Mendadak Maxy Junior teringat akan pistol Saddam Demetrio yang ia pinjam dan bawa ke Bali kemarin. Dia berpaling dan membuka mulutnya kepada Saddam Demetrio,
"Thanks very much untuk pistolmu, Dam. Sudah kukembalikan kepada ajudan ayahmu di rumah ayahmu sebelum aku ke sekolah tadi pagi," bisik Maxy Junior dengan sebersit senyuman menawan.
Saddam Demetrio dan ketiga teman yang lain spontan membelalakkan mata mereka. Dari cerita Maxy Junior, mereka berempat tahu Maxy Junior bertemu dengan Natsumi Kyoko di Bali dan Maxy Junior sempat menyelamatkan gadis itu menggunakan senjata milik ayah Saddam Demetrio. Kontan Natsumi Kyoko juga membelalakkan matanya dan serta-merta berpaling ke samping kanannya.
"Kau… Kau… Kau menolongku dari tiga lelaki mengerikan itu dengan menggunakan senjata api? Kau tahu caranya menggunakan senjata api, Maxy Junior?" Bicara sedikit gelagapan, tampak Natsumi Kyoko menelan ludahnya ke dalam kerongkongannya yang tercekat.
Kali ini Maxy Junior tersenyum sedikit skeptis.
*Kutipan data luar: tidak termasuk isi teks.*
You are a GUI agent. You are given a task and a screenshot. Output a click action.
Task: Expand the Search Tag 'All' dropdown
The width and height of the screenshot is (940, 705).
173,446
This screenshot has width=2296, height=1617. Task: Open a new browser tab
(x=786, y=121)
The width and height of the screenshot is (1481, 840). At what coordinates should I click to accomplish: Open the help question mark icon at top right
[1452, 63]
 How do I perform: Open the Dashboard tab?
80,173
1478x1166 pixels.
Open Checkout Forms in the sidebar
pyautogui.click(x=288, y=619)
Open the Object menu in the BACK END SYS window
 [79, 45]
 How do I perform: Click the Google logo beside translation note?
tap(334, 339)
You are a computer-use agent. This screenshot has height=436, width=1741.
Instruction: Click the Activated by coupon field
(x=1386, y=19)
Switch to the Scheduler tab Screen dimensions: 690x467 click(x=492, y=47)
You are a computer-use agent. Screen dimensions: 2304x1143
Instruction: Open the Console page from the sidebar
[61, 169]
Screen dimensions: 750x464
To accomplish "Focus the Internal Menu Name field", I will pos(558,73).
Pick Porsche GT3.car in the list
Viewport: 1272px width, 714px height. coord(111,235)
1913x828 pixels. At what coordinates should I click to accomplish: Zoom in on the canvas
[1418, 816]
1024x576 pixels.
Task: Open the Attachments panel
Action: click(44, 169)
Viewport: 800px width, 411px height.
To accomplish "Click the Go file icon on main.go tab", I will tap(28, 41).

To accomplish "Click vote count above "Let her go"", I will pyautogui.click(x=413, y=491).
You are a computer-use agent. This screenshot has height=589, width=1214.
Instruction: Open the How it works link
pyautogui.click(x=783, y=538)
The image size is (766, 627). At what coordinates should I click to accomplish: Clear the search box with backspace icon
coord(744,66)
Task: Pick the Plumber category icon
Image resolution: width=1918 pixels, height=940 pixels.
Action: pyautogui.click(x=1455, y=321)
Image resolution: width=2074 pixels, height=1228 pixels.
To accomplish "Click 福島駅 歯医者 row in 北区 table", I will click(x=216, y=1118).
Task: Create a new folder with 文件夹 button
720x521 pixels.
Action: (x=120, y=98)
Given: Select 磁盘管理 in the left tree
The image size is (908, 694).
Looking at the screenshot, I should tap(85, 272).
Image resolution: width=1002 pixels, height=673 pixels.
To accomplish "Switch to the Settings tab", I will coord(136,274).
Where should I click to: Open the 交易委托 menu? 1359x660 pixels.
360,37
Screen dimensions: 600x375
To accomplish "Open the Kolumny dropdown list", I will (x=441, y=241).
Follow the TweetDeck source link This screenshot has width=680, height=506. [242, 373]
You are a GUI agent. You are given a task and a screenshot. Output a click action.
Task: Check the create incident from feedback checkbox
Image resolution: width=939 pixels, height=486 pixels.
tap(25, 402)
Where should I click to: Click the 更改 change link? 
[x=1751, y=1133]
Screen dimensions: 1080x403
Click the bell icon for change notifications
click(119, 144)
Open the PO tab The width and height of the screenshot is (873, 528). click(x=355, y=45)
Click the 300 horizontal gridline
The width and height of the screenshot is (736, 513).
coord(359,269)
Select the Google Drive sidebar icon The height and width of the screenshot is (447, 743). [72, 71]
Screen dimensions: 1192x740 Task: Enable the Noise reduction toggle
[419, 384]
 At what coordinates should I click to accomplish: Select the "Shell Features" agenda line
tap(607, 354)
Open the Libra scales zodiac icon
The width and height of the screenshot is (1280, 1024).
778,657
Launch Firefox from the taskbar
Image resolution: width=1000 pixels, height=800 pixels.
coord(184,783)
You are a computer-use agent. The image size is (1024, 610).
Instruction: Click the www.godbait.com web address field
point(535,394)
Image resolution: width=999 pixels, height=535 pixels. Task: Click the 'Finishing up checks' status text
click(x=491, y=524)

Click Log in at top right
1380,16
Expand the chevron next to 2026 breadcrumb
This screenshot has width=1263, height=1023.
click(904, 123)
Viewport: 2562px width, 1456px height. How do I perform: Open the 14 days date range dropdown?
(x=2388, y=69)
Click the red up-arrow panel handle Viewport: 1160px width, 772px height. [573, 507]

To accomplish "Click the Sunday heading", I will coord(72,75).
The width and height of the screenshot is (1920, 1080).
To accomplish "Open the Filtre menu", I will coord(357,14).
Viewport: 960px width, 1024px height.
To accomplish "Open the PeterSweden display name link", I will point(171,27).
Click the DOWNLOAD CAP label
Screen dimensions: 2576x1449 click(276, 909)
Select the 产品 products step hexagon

"Aku akan menggunakannya jika memang keadaan mengharuskanku, Natsumi. Tapi kau jangan khawatir… Selama ini yang paling parah adalah aku hanya menembakkannya ke tempat di samping musuhku berdiri. Keadaan belum separah itu sehingga mengharuskanku untuk membunuh sih…" Maxy Junior meledak dalam tawa ringan.
Natsumi Kyoko tetap saja sedikit gemetar. Selain lelaki player, Maxy Junior dan keempat temannya ini memang pantas dijuluki anak para mafia yang berasal dari kalangan dunia hitam. Natsumi Kyoko berpaling ke belakang dan mengajukan sebuah pertanyaan,
"Verek, Saddam, Thobie, dan Rodrigo juga pernah memegang senjata api itu dan… dan… menembakkannya?" Natsumi Kyoko bertanya dengan sedikit ragu yang menyelinap ke dalam tudung pikirannya.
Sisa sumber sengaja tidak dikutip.